#### PROBLEM TO WORK ON:
Quote each line of the material below that contains the word "sidebar".

#### DATA RECORDS:

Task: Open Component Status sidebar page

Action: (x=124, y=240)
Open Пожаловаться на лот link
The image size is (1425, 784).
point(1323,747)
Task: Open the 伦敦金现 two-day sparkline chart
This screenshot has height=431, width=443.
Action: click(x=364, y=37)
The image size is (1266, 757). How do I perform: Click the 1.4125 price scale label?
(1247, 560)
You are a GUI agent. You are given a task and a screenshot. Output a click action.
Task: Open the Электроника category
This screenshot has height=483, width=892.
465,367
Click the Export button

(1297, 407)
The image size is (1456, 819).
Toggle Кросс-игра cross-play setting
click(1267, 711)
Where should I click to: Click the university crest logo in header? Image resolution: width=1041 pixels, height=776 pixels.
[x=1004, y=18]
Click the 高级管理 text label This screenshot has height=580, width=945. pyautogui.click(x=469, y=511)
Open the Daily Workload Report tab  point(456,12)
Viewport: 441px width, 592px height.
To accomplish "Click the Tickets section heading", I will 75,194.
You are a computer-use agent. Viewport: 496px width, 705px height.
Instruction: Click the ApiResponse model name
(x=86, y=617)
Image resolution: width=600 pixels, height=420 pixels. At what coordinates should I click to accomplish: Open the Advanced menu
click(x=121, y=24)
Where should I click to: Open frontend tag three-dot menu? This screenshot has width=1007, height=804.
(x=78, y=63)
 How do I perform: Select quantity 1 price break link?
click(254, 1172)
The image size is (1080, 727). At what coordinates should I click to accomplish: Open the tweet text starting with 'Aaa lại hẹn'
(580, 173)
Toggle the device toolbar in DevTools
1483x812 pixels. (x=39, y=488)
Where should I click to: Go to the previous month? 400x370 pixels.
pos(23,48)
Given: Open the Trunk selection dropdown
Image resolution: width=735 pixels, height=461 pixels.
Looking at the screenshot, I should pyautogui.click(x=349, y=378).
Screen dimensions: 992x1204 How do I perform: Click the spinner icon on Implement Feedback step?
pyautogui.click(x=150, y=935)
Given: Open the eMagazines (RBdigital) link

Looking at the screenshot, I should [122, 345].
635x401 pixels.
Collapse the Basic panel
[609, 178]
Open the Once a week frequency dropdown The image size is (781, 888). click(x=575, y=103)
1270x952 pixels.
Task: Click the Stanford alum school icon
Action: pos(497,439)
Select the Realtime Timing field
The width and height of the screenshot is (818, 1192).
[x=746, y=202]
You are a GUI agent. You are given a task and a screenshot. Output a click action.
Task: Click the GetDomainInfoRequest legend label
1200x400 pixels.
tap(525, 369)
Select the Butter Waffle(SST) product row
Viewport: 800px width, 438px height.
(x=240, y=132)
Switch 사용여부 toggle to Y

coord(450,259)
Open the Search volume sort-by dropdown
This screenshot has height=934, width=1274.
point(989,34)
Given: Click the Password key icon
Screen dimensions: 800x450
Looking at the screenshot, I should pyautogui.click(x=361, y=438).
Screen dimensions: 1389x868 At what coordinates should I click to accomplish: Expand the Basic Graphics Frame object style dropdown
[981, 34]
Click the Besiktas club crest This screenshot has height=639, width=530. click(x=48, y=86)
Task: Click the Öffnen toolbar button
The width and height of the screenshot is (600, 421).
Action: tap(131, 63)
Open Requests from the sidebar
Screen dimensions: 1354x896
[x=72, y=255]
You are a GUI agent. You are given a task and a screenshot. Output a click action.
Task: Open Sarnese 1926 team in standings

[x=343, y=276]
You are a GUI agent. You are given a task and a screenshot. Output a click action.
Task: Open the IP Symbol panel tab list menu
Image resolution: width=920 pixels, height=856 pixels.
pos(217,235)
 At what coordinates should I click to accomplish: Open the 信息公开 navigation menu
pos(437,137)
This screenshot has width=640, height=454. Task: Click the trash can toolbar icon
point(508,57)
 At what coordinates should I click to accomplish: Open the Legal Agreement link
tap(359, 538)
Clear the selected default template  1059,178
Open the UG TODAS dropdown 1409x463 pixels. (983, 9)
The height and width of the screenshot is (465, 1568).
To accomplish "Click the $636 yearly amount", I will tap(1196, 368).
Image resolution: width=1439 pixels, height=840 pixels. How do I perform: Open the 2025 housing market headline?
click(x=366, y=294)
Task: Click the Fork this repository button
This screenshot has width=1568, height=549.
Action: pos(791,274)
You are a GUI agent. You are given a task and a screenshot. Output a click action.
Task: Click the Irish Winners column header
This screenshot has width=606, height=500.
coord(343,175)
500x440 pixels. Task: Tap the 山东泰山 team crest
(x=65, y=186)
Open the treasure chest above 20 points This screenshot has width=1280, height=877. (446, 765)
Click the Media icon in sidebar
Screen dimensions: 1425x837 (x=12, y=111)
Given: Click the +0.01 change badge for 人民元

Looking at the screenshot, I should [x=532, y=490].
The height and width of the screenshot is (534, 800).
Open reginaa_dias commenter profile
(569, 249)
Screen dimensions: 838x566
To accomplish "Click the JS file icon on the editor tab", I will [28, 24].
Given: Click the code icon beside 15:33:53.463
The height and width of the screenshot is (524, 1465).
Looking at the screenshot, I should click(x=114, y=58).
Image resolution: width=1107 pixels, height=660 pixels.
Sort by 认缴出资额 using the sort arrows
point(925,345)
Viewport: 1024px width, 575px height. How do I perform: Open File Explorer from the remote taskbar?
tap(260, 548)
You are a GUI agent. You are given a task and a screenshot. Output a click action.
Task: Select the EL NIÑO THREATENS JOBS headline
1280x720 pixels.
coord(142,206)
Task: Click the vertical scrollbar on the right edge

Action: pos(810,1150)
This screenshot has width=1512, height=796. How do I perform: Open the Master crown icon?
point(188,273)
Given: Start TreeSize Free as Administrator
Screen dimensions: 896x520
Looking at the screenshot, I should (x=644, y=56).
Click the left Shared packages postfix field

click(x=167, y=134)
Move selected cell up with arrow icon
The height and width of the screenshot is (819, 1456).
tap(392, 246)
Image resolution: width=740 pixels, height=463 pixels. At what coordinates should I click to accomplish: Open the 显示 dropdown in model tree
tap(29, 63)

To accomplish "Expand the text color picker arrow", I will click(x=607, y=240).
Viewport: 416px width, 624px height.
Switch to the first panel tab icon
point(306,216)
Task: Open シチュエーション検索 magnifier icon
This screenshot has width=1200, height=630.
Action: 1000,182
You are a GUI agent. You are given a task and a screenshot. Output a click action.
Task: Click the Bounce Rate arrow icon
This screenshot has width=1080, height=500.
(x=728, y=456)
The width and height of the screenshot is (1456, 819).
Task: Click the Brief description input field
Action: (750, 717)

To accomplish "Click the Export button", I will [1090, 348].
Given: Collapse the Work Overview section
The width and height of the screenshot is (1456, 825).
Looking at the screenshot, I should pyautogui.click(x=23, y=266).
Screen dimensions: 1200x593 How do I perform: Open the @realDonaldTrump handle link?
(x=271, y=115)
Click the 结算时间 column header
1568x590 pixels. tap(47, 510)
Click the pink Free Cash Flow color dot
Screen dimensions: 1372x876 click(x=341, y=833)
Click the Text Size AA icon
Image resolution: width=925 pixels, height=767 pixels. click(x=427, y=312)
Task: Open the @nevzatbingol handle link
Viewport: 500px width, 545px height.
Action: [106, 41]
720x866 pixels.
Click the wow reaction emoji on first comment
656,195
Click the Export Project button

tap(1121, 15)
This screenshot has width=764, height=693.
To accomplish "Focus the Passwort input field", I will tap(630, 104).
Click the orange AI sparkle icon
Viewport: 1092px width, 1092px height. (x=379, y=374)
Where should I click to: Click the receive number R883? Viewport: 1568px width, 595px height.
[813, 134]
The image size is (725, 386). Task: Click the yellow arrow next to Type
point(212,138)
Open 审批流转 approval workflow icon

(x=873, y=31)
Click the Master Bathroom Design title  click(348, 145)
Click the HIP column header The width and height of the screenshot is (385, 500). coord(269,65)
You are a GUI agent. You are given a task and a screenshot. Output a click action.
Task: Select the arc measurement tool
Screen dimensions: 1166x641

#### COMPLETE ANSWER:
Task: Open Component Status sidebar page
Open Requests from the sidebar
Click the Media icon in sidebar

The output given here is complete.